Figure 1 presents time series of daily temperature and precipitation values for the generated data and the two held-out ensemble members at three example locations chosen to represent diverse climates. We extract the output of the ESM and the diffusion model at the three grid points closest to the big island of Hawaii, Melbourne (Australia) and Novosibirsk (Russia). The different ranges of temperature and precipitation values and the distinct characteristics of their seasonal cycles across the three locations are noteworthy. Visual inspection suggests that the generated data and the ESM data from HO1 and HO2 have indistinguishable behavior, but we analyze and document this in greater detail in the coming sections. Figure 2 displays the same time series after subtracting the seasonal cycle, confirming that the consistent behavior is not solely a result of emulating the mean monthly signal.

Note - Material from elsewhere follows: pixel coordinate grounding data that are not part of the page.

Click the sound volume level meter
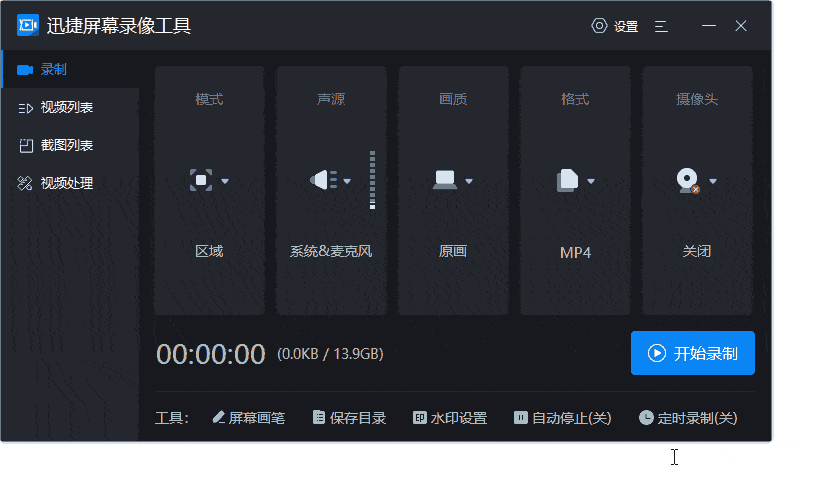Image resolution: width=822 pixels, height=493 pixels. [372, 181]
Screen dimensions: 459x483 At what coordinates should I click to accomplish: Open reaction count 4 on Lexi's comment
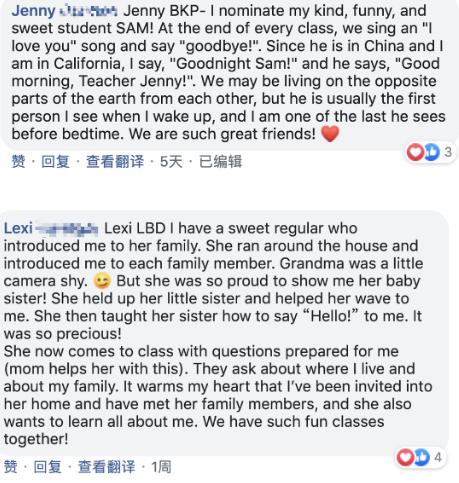[x=438, y=457]
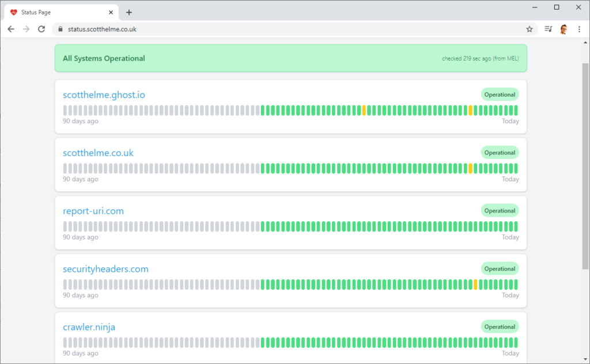The image size is (590, 364).
Task: Open the Chrome profile avatar
Action: tap(563, 29)
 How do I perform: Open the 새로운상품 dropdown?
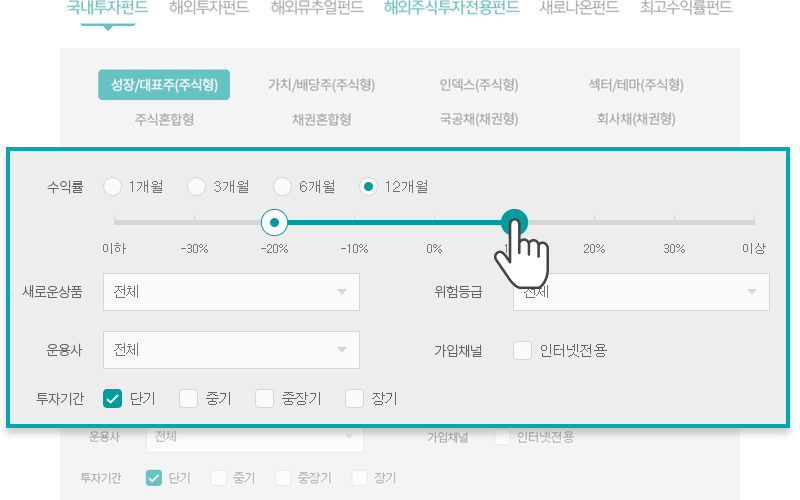click(231, 292)
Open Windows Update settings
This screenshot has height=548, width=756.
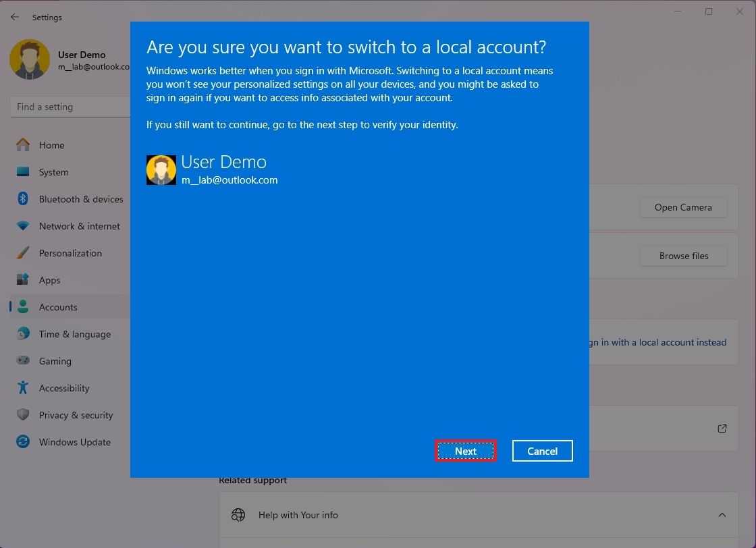click(x=22, y=442)
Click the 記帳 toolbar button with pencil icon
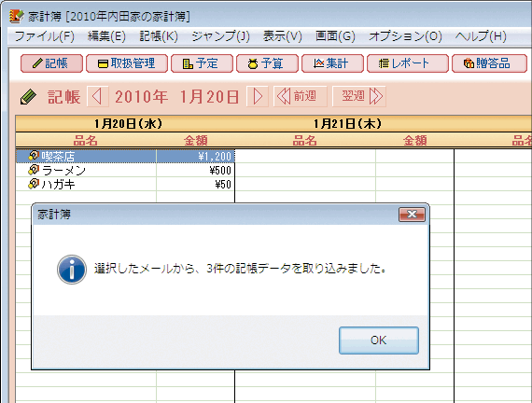 (51, 63)
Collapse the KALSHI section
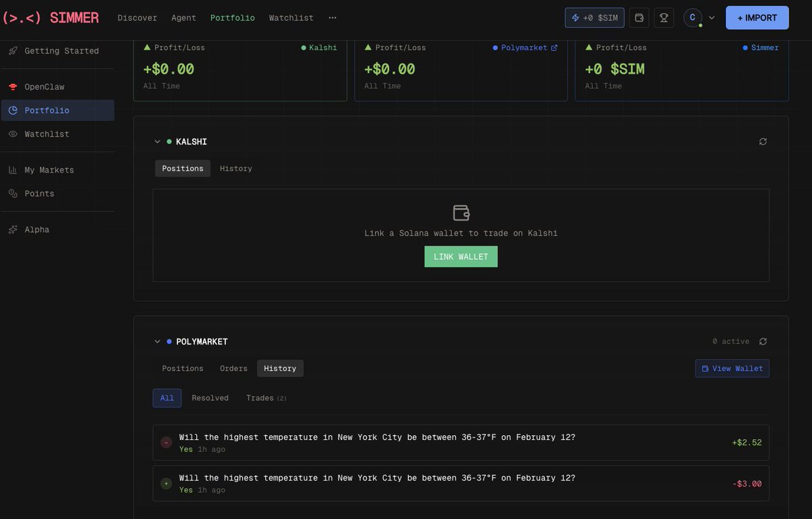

Details are in the caption following the image

Time series of generated, Held Out 1 and Held Out 2 sets of daily temperature (T) and precipitation (PR) at the three locations, covering the period 2080–2100. The x-axis shows integer values indexing the days that span the period 2080–2100 (4 weeks per month).

Details are in the caption following the image

As Figure 1 but after subtracting the seasonal cycle.

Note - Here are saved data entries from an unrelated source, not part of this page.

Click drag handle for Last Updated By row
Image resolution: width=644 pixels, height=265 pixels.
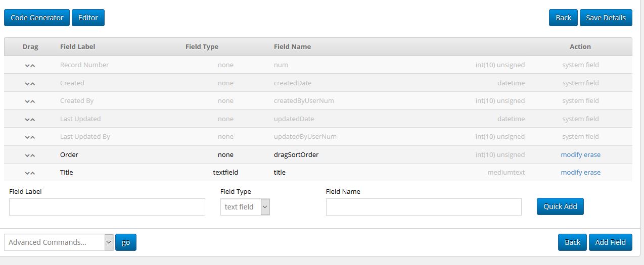(x=30, y=137)
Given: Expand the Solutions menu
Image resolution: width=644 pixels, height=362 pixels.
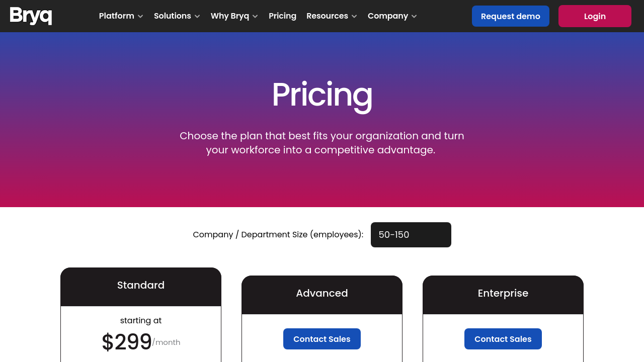Looking at the screenshot, I should pos(172,16).
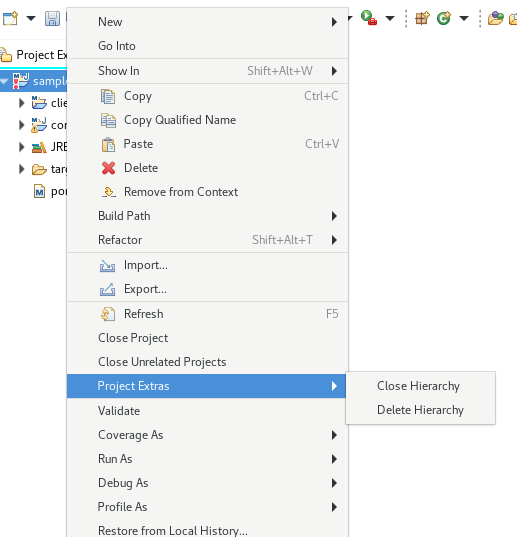Expand the JRE tree node arrow
517x537 pixels.
(x=22, y=147)
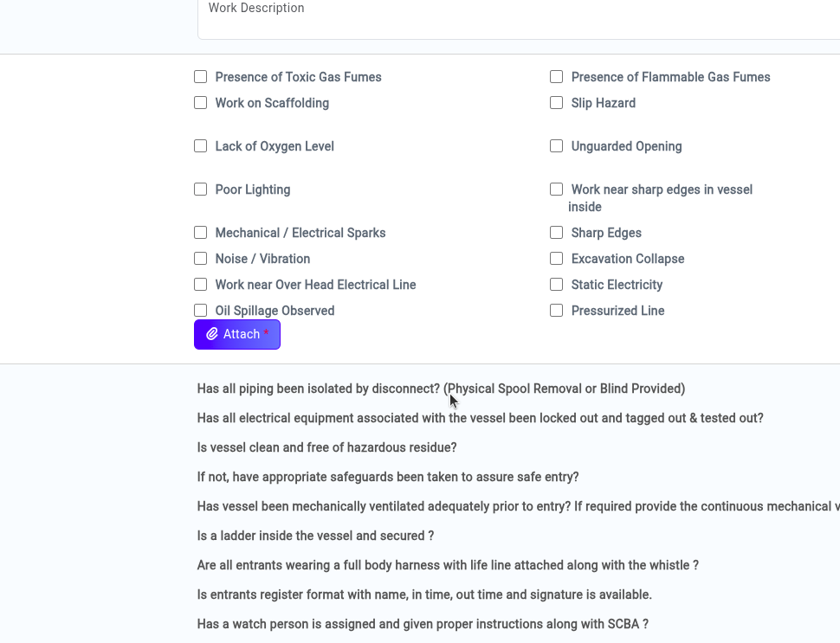Tick the Sharp Edges checkbox
Viewport: 840px width, 643px height.
(x=557, y=233)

5.1.1 Spatial and Temporal Distributions

Figure 3 presents the result of the two-sample Kolgomorov-Smirnov (KS) test comparing the cumulative distribution functions (CDFs) of daily output at each grid-point (or pixel location in diffusion model terminology) for the generated data and the two held-out sets. To create this figure, we start with the three 20-year-long daily time series of generated data and our two held-out members. For each pixel location, we perform a KS test comparing two empirical CDFs of daily temperature (or precipitation) estimated using the entire 20-year time series (approximately 7,000 days), where the two CDFs are either those of Generated and HO2 or those of HO1 and HO2. The value of the test statistic in each location represents the maximum distance between the two empirical CDFs. The KS values in the plot comparing HO1 and HO2 give us a measure of the natural variability of the model output's distribution across realizations with different initial conditions. We also perform the same KS calculation between the generated data and HO2. Finally, to distill this information down to a single scalar value per comparison, we compute a mean “KS value” by averaging all the pixel values over the two maps (by a cosine-weighted average). These analyses are performed separately for temperature and precipitation data.

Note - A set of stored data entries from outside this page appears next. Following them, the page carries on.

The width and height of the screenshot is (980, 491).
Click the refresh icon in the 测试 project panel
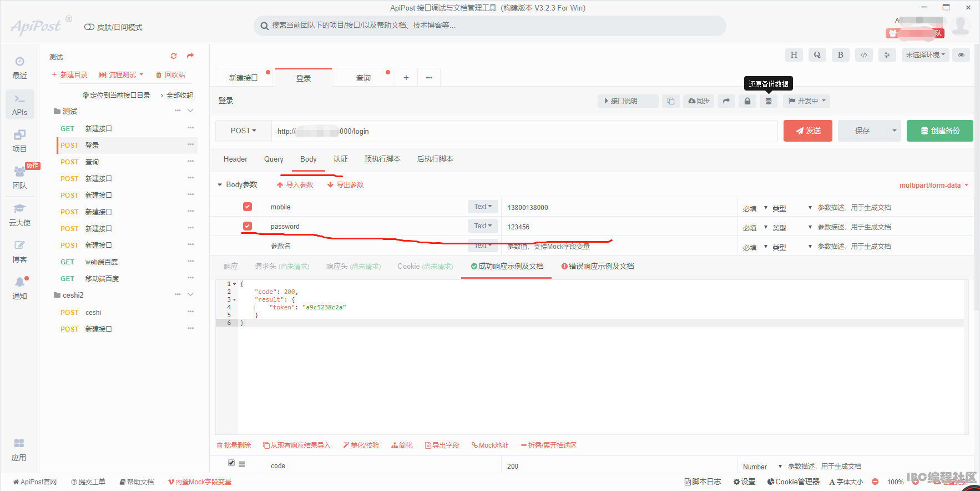tap(174, 56)
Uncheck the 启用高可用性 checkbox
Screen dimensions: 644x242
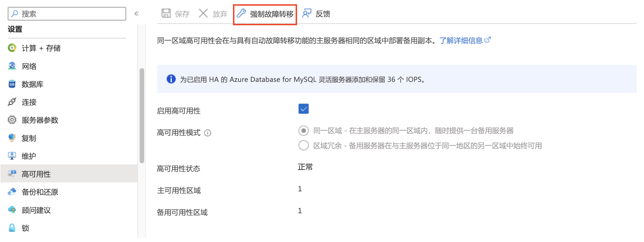click(x=303, y=109)
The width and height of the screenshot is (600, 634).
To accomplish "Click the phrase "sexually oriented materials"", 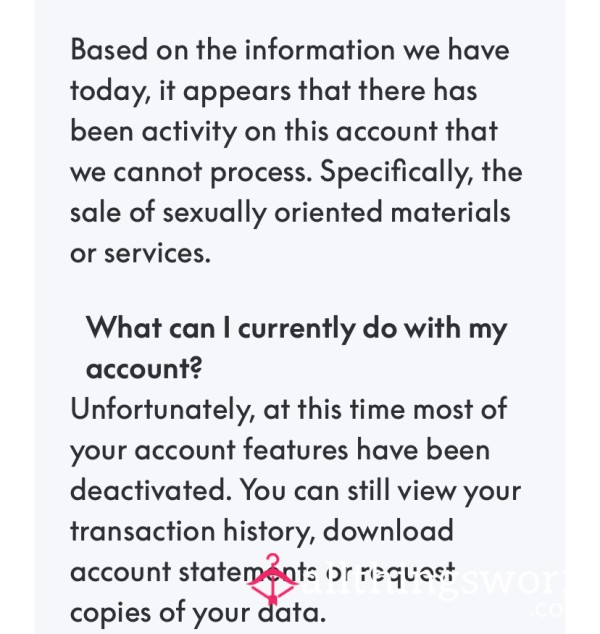I will 336,213.
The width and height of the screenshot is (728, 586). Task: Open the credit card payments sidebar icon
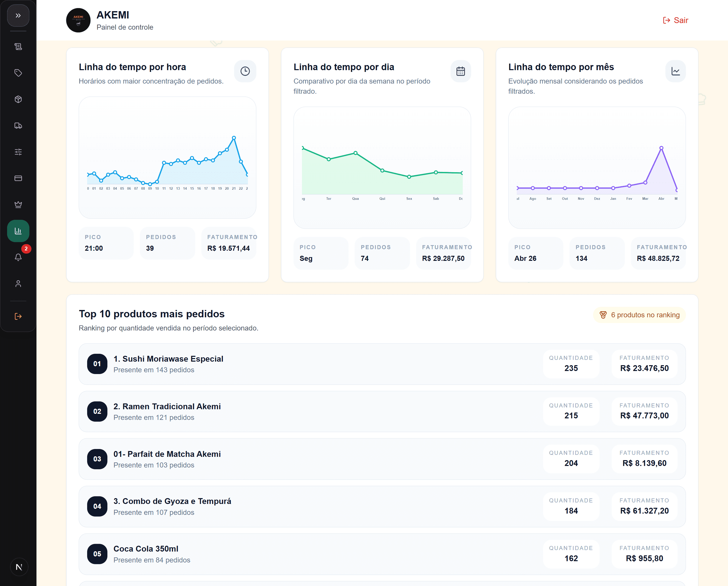click(x=18, y=178)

Details are in the caption following the image

Global Kolgomorov-Smirnov Tests for Precipitation and Temperature. Values exceeding 0.10 are displayed as the same color.

For precipitation (Figure 3), the two maps share many similar features globally, indicating that the generated data comes from a distribution across the globe very similar to that of the HO1 data set (used to derive the monthly conditioning for the generated). Notably, the average KS score is only 0.004 higher on our generated versus HO2 map, suggesting that the CDF of the generated precipitation data is only slightly more discrepant from the HO2 CDF than the CDF from HO1 is. Similar behavior is observed for temperature data. The comparability of the grid-point-level KS values between the two plots also demonstrates that the spatial characteristics of the generated data match those of the real data and are not those of a smoother field (which could be the output of a less accurate emulator trained on monthly means).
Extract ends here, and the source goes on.